> _What to produce_
Repeat the material exactly, leaving no line out.

----

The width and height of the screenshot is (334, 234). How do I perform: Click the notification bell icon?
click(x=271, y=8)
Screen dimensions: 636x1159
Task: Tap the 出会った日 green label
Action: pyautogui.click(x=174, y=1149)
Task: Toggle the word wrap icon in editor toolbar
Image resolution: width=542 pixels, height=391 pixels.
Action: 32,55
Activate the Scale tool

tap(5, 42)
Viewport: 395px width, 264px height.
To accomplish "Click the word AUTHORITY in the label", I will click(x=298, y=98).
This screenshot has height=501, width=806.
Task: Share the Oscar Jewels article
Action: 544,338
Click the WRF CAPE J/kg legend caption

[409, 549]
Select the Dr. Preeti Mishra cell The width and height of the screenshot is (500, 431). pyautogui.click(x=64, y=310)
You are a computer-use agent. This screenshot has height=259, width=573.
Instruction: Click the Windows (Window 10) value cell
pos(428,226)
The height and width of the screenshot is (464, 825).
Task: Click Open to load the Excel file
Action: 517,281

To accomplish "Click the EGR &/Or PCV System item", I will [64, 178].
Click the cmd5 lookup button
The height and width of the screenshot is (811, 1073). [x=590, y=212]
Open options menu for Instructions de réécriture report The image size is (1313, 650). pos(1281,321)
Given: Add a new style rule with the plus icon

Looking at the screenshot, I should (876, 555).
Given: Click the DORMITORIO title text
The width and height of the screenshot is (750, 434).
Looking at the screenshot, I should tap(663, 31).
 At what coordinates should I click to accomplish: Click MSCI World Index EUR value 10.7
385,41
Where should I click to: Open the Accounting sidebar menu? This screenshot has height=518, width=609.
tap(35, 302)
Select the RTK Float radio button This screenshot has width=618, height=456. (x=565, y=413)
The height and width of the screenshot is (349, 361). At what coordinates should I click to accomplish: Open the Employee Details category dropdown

----

> _Response to this exercise_
The width and height of the screenshot is (334, 234). How do I perform: Click the notification bell icon?
click(x=271, y=8)
Screen dimensions: 636x1159
Task: Tap the 出会った日 green label
Action: pyautogui.click(x=174, y=1149)
Task: Toggle the word wrap icon in editor toolbar
Image resolution: width=542 pixels, height=391 pixels.
Action: 32,55
Activate the Scale tool

tap(5, 42)
Viewport: 395px width, 264px height.
To accomplish "Click the word AUTHORITY in the label", I will click(x=298, y=98).
This screenshot has height=501, width=806.
Task: Share the Oscar Jewels article
Action: 544,338
Click the WRF CAPE J/kg legend caption

[409, 549]
Select the Dr. Preeti Mishra cell The width and height of the screenshot is (500, 431). pyautogui.click(x=64, y=310)
You are a computer-use agent. This screenshot has height=259, width=573.
Instruction: Click the Windows (Window 10) value cell
pos(428,226)
The height and width of the screenshot is (464, 825).
Task: Click Open to load the Excel file
Action: 517,281

To accomplish "Click the EGR &/Or PCV System item", I will [64, 178].
Click the cmd5 lookup button
The height and width of the screenshot is (811, 1073). [x=590, y=212]
Open options menu for Instructions de réécriture report The image size is (1313, 650). pos(1281,321)
Given: Add a new style rule with the plus icon

Looking at the screenshot, I should (876, 555).
Given: Click the DORMITORIO title text
The width and height of the screenshot is (750, 434).
Looking at the screenshot, I should tap(663, 31).
 At what coordinates should I click to accomplish: Click MSCI World Index EUR value 10.7
385,41
Where should I click to: Open the Accounting sidebar menu? This screenshot has height=518, width=609.
tap(35, 302)
Select the RTK Float radio button This screenshot has width=618, height=456. (x=565, y=413)
The height and width of the screenshot is (349, 361). At what coordinates should I click to accomplish: Open the Employee Details category dropdown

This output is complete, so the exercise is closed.